Polysaccharides are many sugars joined together.

Examples are:

Starch - The main storage material in plants, made up of two other polysaccharides of alpha-glucose:

Amylose which is a long, unbranded chain of alpha glucose, it has a coiled structure due to the angles of the glycosidic bonds.
This gives it a compact, coiled structure which makes it really good for storage. 

Amylopectin which is a long branched chain of alpha glucose.
It's side branches make it particularly good for the storage of glucose, the enzymes that break down the molecule can get at the glycosidic bonds easily, to break them and release the glucose.

Glycogen

Similar structure to amylopectin except that it had loads more side branches.

It's compact and found in animal liver and muscle cells.

Lots of branches = stored glucose released quickly = important for energy release.

Cellulose

Long unbranched chains of beta-glucose. The bonds between the sugars are straight therefore the chains are straight.

They are linked by hydrogen bonds to form strong fibres called microfibrils.
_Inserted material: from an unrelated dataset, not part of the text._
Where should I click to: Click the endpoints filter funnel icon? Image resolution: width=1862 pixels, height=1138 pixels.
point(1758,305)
The strong fibres mean cellulose has high tensile strength and can provide structural support for cells.

Also enzymes cannot break down cellulose.
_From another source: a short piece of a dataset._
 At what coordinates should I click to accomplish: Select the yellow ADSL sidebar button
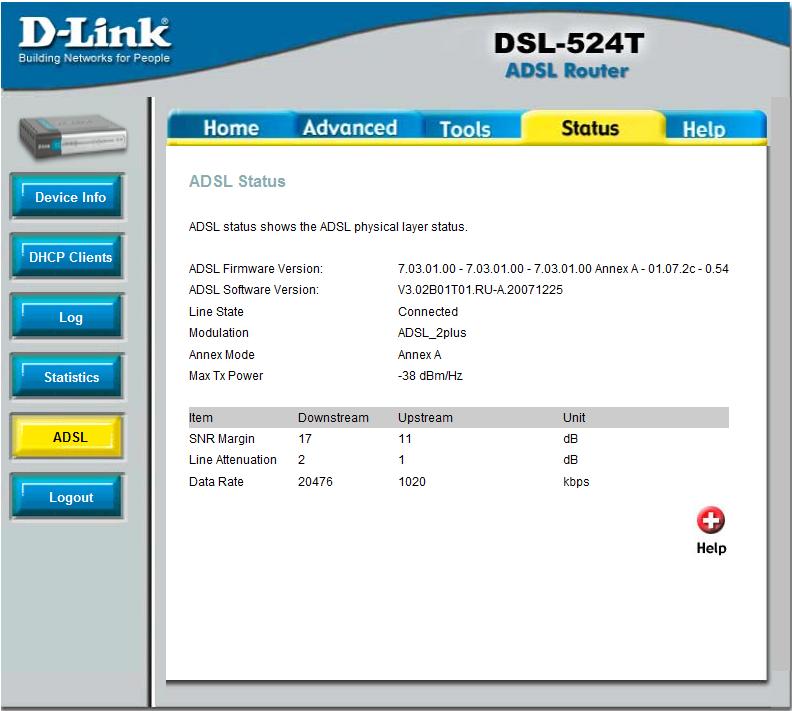[x=69, y=437]
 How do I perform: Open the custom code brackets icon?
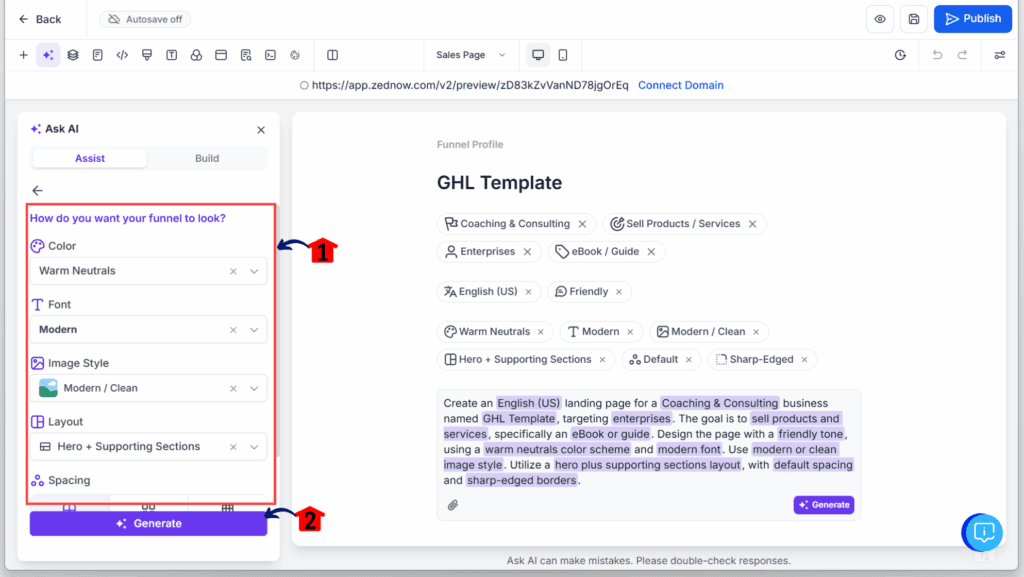click(x=122, y=55)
Add iodine dissolved in potassium iodide solution to the test sample.

If starch is present then the test sample should turn blue-black

Most fats and oils are triglycerides which are composed of one molecule of glycerol and three fatty acids attached to it.

The triglyceride's (fatty acids) have long hydrocarbon chains.

These comprise of hydrophobic 'tails' that repel and are insoluble in water.

When they are put in water, fat and oil molecules clump together in globules to reduce the surface area in contact with water.

Triglycerides are formed by condensation reactions by three fatty acid joining to a glycerol molecule, forming an ester bond (o-c=o)

Found in cell membranes

In a phospholipid a phosphate group replaces one of the fatty acid molecules.

It is ionised to attract water molecules

so it had both a hydrophilic (water loving) and hydrophobic (water hating) side.